#### Activity:
Print, please, the line that contains "Select Mis horas submenu item" and each line after it to the end of the entries, unchanged and with nothing else.
───── Source records ─────
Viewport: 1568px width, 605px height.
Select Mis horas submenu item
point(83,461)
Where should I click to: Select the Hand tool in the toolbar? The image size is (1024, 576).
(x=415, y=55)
─────
#### Task result:
Select Mis horas submenu item
point(83,461)
Where should I click to: Select the Hand tool in the toolbar? The image size is (1024, 576).
(x=415, y=55)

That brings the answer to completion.